*PROBLEM*
From the line that contains "This screenshot has width=557, height=789." to the last line of the records below, retype each line exactly; leave out everything else.

*DATA TO USE*
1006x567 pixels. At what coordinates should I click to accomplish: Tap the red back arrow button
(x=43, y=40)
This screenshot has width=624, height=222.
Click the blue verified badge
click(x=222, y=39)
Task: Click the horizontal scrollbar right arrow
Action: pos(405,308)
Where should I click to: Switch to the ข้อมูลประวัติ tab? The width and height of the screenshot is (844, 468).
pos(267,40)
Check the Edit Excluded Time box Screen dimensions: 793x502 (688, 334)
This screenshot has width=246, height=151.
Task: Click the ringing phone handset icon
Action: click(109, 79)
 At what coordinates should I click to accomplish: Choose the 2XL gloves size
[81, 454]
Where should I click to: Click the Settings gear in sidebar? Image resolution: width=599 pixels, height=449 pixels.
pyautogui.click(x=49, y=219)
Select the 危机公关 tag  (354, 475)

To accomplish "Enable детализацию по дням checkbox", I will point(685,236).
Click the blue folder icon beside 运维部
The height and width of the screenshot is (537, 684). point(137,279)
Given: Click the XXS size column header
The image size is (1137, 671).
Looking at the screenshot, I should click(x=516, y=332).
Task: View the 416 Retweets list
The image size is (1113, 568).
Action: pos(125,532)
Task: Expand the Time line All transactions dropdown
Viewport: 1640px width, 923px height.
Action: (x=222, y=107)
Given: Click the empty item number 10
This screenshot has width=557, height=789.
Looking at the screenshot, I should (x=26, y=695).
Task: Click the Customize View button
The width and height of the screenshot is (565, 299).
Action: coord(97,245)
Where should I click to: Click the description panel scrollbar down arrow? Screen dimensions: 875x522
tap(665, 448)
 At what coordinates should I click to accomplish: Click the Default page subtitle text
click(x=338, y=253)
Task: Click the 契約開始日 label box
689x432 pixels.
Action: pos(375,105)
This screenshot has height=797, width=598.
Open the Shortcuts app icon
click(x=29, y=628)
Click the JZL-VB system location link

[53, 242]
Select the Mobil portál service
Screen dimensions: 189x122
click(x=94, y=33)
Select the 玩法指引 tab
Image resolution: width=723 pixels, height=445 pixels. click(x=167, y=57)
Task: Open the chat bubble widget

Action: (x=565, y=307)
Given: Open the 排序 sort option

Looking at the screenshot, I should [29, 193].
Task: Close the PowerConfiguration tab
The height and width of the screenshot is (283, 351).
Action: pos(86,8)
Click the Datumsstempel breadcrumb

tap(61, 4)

*PROBLEM SOLUTION*
This screenshot has width=557, height=789.
Looking at the screenshot, I should (x=26, y=695).
Task: Click the Customize View button
The width and height of the screenshot is (565, 299).
Action: coord(97,245)
Where should I click to: Click the description panel scrollbar down arrow? Screen dimensions: 875x522
tap(665, 448)
 At what coordinates should I click to accomplish: Click the Default page subtitle text
click(x=338, y=253)
Task: Click the 契約開始日 label box
689x432 pixels.
Action: pos(375,105)
This screenshot has height=797, width=598.
Open the Shortcuts app icon
click(x=29, y=628)
Click the JZL-VB system location link

[53, 242]
Select the Mobil portál service
Screen dimensions: 189x122
click(x=94, y=33)
Select the 玩法指引 tab
Image resolution: width=723 pixels, height=445 pixels. click(x=167, y=57)
Task: Open the chat bubble widget

Action: (x=565, y=307)
Given: Open the 排序 sort option

Looking at the screenshot, I should [29, 193].
Task: Close the PowerConfiguration tab
The height and width of the screenshot is (283, 351).
Action: pos(86,8)
Click the Datumsstempel breadcrumb

tap(61, 4)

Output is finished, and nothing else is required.